Un véhicule de l'armée libanaise, le 14 octobre 2021 devant le palais de Justice de Beyrouth. Photo João Sousa
De violents combats armés auxquels prenaient vraisemblablement part des miliciens du Hezbollah et d'Amal dans le quartier de Tayyouné à Beyrouth se poursuivaient jeudi vers midi, ces accrochage ayant déjà fait au moins un mort et huit blessés. Des tirs de roquettes RPG ont également été recensés, selon notre photographe sur place João Sousa.
Une porte-parole du Hezbollah, Rana Sahili, a affirmé dans un communiqué que des "snipers ont pris pour cible des manifestants pacifiques, tuant et blessant certains d'entre eux".
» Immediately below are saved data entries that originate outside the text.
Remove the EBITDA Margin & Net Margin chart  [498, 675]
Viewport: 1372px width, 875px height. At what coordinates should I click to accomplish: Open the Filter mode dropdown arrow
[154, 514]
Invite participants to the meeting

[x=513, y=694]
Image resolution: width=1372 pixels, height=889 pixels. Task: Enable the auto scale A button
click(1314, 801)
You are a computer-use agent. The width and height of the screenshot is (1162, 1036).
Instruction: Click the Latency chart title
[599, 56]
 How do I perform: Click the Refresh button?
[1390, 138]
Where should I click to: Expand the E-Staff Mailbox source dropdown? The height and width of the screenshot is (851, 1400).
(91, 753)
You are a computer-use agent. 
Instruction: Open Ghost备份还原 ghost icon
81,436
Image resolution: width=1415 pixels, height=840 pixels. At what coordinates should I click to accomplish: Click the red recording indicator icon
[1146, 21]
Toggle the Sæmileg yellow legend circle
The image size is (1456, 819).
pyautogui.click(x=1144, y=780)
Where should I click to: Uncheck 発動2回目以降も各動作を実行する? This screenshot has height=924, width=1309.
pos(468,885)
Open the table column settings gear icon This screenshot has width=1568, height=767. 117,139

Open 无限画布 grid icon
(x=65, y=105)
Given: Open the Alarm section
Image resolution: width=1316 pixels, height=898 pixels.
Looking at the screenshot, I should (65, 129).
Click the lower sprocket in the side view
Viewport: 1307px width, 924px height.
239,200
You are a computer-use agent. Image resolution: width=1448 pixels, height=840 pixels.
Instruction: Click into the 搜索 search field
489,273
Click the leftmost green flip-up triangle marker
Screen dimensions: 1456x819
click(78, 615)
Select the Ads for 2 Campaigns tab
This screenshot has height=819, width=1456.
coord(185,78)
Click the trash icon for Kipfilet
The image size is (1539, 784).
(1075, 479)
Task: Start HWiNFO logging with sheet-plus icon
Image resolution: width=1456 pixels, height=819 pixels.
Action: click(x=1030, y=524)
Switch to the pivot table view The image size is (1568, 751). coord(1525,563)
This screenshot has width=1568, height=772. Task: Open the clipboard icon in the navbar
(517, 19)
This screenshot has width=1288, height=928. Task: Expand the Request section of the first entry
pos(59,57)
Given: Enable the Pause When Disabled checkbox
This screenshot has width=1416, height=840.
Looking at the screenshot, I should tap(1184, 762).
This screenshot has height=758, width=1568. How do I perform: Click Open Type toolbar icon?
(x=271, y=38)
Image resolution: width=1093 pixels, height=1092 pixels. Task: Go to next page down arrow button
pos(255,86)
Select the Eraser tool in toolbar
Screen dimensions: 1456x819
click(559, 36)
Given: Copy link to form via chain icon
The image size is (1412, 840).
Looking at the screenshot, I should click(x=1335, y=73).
Face à ce grave dérapage sécuritaire, le chef de l'Etat, Michel Aoun, et le Premier ministre Nagib Mikati, ont appelé au calme alors que l'armée a été déployée en masse sur les lieux des affrontements qui se sont produits en marge d'une manifestation du Hezbollah et d'Amal contre le juge Tarek Bitar, en charge de l'enquête sur l'explosion du 4 août 2020 au port de Beyrouth.
Le Conseil de sécurité central doit se réunir exceptionnellement à 13h pour se pencher sur ces développements.